Later Knepfle and Draeger polled members, asking them to characterize their institution's risk tolerance level around race-conscious admissions on a scale of one to five, with one being a low risk tolerance and five being a high risk tolerance. Most attendees (38%) ranked the risk tolerance level at three, followed by two, at 31%, and one, at 20%. Only 8% of members ranked their risk tolerance level at four, and 3% ranked their level at five. 

During a discussion of the results, one attendee said their institution had a lower risk tolerance and had already started looking at pooling and matching, and seeing what to do with endowed funds. Another attendee said their institution’s risk tolerance for this issue was low because their institution frequently has been  sued over race-conscious admissions. One other attendee described their institution’s risk tolerance level as a four due to the current politics of their state, which will most likely impact how the financial aid office deals with race-conscious admissions before the Supreme Court makes its decision. 

Draeger encouraged participants to not only think about their institution’s risk tolerance levels, but their risk tolerance thresholds, that is the point where a line might be crossed that would change the politics or decision points on campus. 

Knepfle and Draeger also asked attendees to again characterize their institutions' risk level going forward after participating in the session and webinar.
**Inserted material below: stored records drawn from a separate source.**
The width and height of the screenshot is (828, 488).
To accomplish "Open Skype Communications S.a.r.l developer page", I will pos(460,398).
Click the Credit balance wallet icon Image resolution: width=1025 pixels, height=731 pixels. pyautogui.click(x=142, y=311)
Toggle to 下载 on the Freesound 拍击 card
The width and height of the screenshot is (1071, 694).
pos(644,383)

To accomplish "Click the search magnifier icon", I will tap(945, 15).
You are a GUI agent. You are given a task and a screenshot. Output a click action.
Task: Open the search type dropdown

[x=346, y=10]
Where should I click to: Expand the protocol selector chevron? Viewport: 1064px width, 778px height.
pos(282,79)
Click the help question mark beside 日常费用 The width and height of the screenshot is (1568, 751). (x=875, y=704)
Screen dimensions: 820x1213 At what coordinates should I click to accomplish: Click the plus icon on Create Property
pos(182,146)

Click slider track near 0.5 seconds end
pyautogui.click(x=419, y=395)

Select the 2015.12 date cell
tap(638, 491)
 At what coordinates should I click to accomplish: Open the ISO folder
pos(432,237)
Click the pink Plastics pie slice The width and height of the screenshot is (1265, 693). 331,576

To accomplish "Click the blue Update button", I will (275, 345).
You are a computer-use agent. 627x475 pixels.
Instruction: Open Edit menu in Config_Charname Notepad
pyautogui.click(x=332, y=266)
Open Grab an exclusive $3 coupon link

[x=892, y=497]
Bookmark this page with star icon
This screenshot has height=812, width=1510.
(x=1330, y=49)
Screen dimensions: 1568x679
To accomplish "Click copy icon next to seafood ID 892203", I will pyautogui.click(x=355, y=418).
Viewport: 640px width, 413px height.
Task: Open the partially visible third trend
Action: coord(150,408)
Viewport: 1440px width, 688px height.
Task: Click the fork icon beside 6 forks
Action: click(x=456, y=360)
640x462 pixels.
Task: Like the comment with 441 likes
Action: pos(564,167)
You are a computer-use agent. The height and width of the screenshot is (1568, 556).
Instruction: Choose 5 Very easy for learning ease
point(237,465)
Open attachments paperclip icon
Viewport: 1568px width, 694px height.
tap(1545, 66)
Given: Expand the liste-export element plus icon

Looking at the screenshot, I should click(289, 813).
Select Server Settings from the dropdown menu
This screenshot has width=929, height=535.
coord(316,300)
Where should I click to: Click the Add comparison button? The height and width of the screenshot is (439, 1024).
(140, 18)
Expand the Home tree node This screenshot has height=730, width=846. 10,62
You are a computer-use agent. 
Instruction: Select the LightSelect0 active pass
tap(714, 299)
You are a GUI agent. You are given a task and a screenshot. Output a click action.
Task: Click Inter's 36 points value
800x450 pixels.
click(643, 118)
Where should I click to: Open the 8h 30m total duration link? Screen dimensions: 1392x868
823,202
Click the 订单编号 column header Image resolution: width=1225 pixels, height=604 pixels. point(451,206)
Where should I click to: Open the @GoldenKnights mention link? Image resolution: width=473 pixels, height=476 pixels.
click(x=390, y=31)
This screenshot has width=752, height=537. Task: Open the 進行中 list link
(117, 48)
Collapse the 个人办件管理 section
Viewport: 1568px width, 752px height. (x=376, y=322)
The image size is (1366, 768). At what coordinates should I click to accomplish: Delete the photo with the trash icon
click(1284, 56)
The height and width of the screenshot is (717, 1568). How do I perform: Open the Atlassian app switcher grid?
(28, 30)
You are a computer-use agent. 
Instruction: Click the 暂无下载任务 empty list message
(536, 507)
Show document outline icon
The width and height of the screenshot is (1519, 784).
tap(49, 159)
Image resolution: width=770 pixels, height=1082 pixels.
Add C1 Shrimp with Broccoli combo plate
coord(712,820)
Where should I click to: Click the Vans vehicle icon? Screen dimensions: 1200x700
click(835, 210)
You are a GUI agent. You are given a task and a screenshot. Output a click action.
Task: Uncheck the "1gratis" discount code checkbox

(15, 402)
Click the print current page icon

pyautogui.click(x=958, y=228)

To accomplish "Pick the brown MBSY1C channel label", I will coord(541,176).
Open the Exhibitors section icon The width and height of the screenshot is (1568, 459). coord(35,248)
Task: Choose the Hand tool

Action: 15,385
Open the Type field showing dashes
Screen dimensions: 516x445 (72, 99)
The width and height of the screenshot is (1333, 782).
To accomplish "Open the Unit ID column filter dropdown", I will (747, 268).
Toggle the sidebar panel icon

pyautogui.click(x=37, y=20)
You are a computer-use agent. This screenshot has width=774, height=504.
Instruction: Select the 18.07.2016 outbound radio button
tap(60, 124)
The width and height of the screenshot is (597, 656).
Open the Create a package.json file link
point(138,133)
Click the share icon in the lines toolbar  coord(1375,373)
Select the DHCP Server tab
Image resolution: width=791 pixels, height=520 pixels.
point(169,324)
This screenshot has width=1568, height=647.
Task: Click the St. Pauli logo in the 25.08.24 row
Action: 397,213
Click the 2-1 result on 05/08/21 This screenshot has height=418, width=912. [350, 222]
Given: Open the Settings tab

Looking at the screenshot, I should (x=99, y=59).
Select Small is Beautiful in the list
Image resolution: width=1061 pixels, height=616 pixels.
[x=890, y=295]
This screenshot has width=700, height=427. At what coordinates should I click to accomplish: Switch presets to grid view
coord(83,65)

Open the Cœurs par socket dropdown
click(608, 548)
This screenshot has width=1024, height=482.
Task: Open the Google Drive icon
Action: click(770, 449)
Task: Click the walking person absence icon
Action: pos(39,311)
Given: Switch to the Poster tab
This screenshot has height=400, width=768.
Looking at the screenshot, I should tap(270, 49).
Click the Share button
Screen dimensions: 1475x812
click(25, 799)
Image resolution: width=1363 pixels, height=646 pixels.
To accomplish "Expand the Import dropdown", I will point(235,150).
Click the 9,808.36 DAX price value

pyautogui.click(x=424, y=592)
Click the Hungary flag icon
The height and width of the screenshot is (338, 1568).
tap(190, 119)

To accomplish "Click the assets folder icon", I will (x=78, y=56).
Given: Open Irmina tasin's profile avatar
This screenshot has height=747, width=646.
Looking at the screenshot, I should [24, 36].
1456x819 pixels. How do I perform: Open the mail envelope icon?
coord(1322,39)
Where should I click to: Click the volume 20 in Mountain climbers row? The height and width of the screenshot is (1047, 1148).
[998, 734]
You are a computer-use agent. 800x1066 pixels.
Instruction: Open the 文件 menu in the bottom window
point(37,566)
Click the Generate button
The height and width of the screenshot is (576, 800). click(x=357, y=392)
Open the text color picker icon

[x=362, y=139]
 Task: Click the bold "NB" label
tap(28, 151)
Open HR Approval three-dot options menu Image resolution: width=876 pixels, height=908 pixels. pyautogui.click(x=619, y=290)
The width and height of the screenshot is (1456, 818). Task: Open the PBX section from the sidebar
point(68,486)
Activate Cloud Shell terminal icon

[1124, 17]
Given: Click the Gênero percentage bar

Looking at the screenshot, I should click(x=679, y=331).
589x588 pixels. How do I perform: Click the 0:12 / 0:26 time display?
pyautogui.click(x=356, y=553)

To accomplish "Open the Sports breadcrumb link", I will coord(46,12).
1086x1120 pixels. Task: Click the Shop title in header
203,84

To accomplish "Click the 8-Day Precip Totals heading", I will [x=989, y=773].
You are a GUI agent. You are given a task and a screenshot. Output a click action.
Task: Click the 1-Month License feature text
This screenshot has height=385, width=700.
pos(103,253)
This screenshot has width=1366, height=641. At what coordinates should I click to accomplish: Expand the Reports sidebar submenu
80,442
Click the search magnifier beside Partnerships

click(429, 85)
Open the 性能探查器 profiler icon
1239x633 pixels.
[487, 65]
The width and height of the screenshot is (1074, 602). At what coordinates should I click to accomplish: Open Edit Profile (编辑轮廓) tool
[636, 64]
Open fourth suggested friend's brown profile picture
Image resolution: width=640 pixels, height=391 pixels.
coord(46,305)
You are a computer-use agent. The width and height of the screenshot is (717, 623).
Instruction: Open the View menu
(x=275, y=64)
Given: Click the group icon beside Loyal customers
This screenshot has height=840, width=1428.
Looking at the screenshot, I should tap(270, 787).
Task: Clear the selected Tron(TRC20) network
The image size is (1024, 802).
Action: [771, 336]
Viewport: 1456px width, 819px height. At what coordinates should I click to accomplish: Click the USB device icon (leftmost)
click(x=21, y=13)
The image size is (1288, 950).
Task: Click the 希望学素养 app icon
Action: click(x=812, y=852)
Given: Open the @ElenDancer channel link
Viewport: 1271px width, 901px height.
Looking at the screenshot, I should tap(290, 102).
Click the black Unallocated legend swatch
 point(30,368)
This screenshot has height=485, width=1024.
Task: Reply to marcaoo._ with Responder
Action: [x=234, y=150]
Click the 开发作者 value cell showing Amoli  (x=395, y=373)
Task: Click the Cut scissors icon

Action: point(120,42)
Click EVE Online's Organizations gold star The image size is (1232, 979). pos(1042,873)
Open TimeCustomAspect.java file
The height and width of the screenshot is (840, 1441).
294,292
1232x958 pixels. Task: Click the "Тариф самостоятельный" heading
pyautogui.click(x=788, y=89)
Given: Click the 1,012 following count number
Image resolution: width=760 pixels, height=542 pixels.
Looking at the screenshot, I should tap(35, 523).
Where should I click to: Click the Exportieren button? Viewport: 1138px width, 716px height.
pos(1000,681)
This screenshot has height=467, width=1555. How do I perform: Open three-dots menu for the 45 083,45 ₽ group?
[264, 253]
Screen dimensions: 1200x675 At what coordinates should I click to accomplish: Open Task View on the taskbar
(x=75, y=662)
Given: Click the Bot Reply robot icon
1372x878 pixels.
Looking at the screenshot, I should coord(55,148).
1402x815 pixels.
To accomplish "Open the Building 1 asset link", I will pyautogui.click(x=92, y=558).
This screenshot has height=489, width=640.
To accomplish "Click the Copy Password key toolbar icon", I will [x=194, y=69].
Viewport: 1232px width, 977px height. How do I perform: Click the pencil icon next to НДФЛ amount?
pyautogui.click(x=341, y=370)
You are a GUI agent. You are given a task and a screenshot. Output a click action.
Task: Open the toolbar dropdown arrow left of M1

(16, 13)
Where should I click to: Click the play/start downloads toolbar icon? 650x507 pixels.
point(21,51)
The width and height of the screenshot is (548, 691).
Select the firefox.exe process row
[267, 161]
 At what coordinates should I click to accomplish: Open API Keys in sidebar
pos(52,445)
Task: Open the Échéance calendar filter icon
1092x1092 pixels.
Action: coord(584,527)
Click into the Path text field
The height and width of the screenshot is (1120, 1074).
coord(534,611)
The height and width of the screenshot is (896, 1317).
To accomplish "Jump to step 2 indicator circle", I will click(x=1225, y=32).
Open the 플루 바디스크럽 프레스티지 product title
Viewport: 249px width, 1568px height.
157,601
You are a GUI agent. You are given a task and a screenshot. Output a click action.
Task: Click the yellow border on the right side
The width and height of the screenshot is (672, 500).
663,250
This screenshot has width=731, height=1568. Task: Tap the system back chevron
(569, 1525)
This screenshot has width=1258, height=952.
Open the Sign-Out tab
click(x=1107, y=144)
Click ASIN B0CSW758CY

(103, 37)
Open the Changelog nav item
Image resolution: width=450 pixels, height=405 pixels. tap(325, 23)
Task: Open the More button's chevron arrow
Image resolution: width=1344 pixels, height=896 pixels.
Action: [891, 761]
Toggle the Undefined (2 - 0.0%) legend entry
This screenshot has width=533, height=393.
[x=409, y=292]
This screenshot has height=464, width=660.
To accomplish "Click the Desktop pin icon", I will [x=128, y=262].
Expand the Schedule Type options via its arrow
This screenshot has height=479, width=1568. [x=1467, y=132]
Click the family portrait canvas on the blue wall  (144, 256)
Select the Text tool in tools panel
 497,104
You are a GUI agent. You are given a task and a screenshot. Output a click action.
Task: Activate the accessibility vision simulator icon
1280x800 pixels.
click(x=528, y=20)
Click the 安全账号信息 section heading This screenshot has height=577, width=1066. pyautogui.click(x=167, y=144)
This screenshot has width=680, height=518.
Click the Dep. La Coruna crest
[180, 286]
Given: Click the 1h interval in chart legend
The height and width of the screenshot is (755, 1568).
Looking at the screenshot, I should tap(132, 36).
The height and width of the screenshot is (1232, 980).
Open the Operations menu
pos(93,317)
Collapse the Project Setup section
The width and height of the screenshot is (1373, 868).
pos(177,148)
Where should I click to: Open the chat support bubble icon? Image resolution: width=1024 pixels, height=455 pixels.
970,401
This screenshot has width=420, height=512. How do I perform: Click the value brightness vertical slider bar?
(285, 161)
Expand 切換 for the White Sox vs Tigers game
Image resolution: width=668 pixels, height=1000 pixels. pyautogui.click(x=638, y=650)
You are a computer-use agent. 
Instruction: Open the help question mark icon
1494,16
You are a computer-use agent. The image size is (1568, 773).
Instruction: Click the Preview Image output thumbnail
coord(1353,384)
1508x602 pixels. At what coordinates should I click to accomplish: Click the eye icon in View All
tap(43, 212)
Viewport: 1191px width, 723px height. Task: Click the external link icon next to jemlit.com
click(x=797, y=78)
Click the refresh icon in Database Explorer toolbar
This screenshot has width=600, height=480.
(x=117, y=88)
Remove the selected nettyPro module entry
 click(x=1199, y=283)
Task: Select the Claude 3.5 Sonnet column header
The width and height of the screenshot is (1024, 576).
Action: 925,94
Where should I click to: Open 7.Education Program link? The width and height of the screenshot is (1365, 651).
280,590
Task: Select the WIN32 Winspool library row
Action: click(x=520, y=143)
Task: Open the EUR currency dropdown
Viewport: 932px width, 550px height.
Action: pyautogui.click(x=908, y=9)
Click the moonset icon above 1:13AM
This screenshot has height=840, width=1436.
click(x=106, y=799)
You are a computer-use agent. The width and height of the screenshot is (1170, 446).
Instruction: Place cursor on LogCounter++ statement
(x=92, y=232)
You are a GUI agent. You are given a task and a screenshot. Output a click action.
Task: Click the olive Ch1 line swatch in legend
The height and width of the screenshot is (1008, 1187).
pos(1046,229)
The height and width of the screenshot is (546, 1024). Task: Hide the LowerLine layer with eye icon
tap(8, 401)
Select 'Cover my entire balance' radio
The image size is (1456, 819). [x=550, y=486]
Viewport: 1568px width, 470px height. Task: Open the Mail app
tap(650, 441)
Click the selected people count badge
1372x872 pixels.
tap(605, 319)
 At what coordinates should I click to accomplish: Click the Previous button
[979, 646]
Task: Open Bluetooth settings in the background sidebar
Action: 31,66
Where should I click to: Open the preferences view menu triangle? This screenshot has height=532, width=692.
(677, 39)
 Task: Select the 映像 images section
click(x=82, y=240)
Most ranked their risk level at two, at 38%, followed by one, at 25%, and three, at 24%. Just 10% of members ranked their risk level at four, and 3% ranked their risk level at five. 

One attendee spoke about how they think their institution’s risk level is low because their school has an open admission policy and wasn’t already using a pool and match method. Another attendee said they ranked their institution at two because their institution’s endowed awarding and scholarship process has preference given policies. And another said their institution’s risk level is a four because it is a minority-serving institution with significant support programs for underrepresented students by affiliation.

The session ended with audience questions, discussing concerns about their institution’s risk level, and sharing strategies their institutions were taking for the Supreme Court’s decision. Knepfle also asked the group to share “creative” ways to award aid to historically marginalized and diverse populations that don't use race as a factor. Some members said a possible solution was partnerships with targeted high schools that have a diverse student body. Another member shared that their institution offers scholarships for all students, regardless of race or gender, who champion rights for Black Lives Matter, women, and other social issues.

Knepfle reminded members of other key resources members can access around the Supreme Court decision, including the College Board Access & Diversity Collaborative website, NACAC and NASFAA’s Toward a More Equitable Future report, and the American Association for the Advancement of Science’s (AAAS) diversity and the law website


Publication Date: 2/15/2023

David S | 2/15/2023 1:36:41 PM

Thank you for leading this conversation, and I hope it continues. The cases brought by the so-called "SFFA" are apparently based on admissible applicants not being offered admission. The two schools in these cases, especially one of them, get a deluge of applications for every available seat; the one in Massachusetts literally only admits one of about every 20-25 applicants. Their facilities can only accommodate so many students, so they have no choice but to turn down many perfectly qualified applicants because they have such an excess. So one thing I've never heard critics of these so-called "highly rejective" schools address is what do you do when you have 25+ applicants for every seat you have available?

Of course that particular university is in almost every way an outlier in American higher education. But the case before SCOTUS is going to have a domino effect everywhere, not just on the schools that automatically turn away the majority of their applicants. The impact will be negative; combine this with higher ed's affordability problem, and we as a nation are once again (or maybe still) in danger of leaving way too many people behind. We have to do better than this.